Last week while paying tribute to the soldiers of the Indian Army who were killed in the clash with Chinese forces in Ladakh, Prime Minister Narendra Modi said: “Country is proud of the sacrifice made by our braves in Ladakh. Today, when I am speaking to people of Bihar, I will say the valour was of Bihar Regiment, every Bihari is proud of it.”
PM Modi made these remarks while launching a mega employment scheme for rural workers in which Bihar would be a key beneficiary. News agency ANI later put out a story on how “the Biharis” removed a Chinese observation post.
The question
Some military veterans pointed out that Indian Army regiments aren’t strictly about regions or states. In fact, of the 20 soldiers killed in the face-off with the Chinese, 13 were from the Bihar Regiment but only five were from Bihar. Altogether, the 20 were from 11 states, belonging to different units. The commanding officer of the regiment, Colonel Santosh Babu, who was killed, hailed from Hyderabad. Here’s a look at how the army names its regiments.
The names
Since the Indian Army traces its lineage to the pre-independence times when the British raised regiments of Indian soldiers, several of the regiments are named after the community or the region from where the soldiers were recruited.

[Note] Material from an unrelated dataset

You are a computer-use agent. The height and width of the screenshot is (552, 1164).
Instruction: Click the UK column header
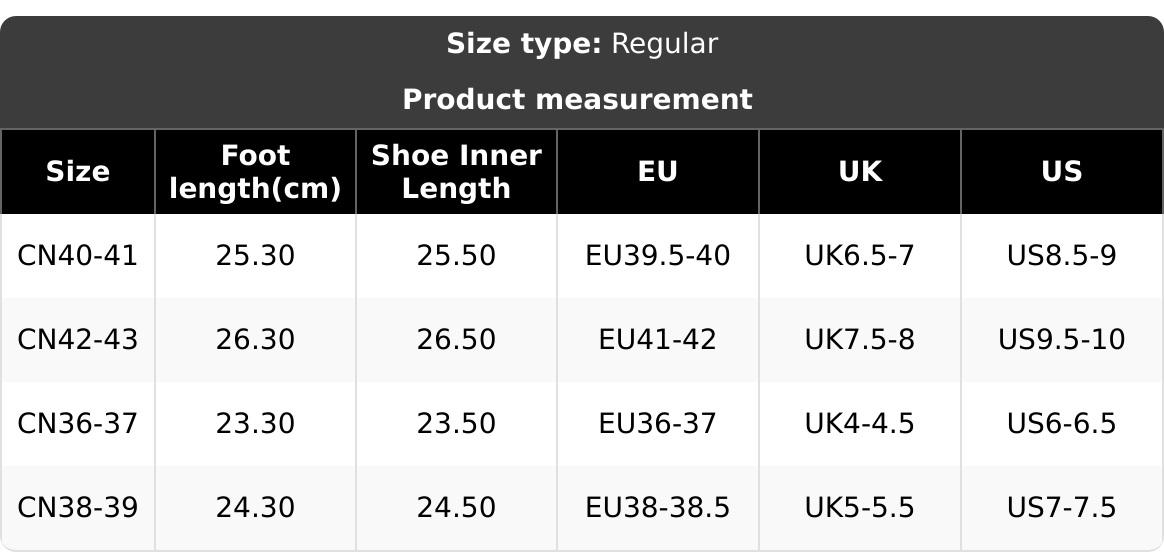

So, for instance, the Sikh Regiment recruited from the Jat Sikh community while the Punjab Regiment recruited from among Sikhs, Hindus, Muslims and Dogras. Bihar Regiment, which was raised in 1941 — during World War 2 — also followed the tradition, with Bihari soldiers from the 19th Hyderabad Regiment banded together as 1 Bihar.
The change
The British policy of caste, region or religion-based regiments was done away with after Independence and no community-based regiment has been raised in the Indian Army since 1947.
However, in certain regiments, such as the Sikh Regiment, the practice of recruiting only from the Jat Sikh community continues till date for the lower ranks — the officers may be from different communities or regions.
In fact, the current army chief, General M M Naravane, is from the Sikh Light Infantry despite being a Maharashtrian Brahmin. The army, in a case against it in the Supreme Court, while denying that recruitment was based on community considerations, has justified “grouping of people coming from a region in a regiment for administrative convenience and operational requirements.”
There are currently 25 community-based regiments in the Indian Army — while there are also certain “mixed class” regiments, like the Brigade of Guards raised in 1949, which drew its ranks from the Punjab Regiment, Grenadiers, Rajputana Rifles and the Rajput Regiment.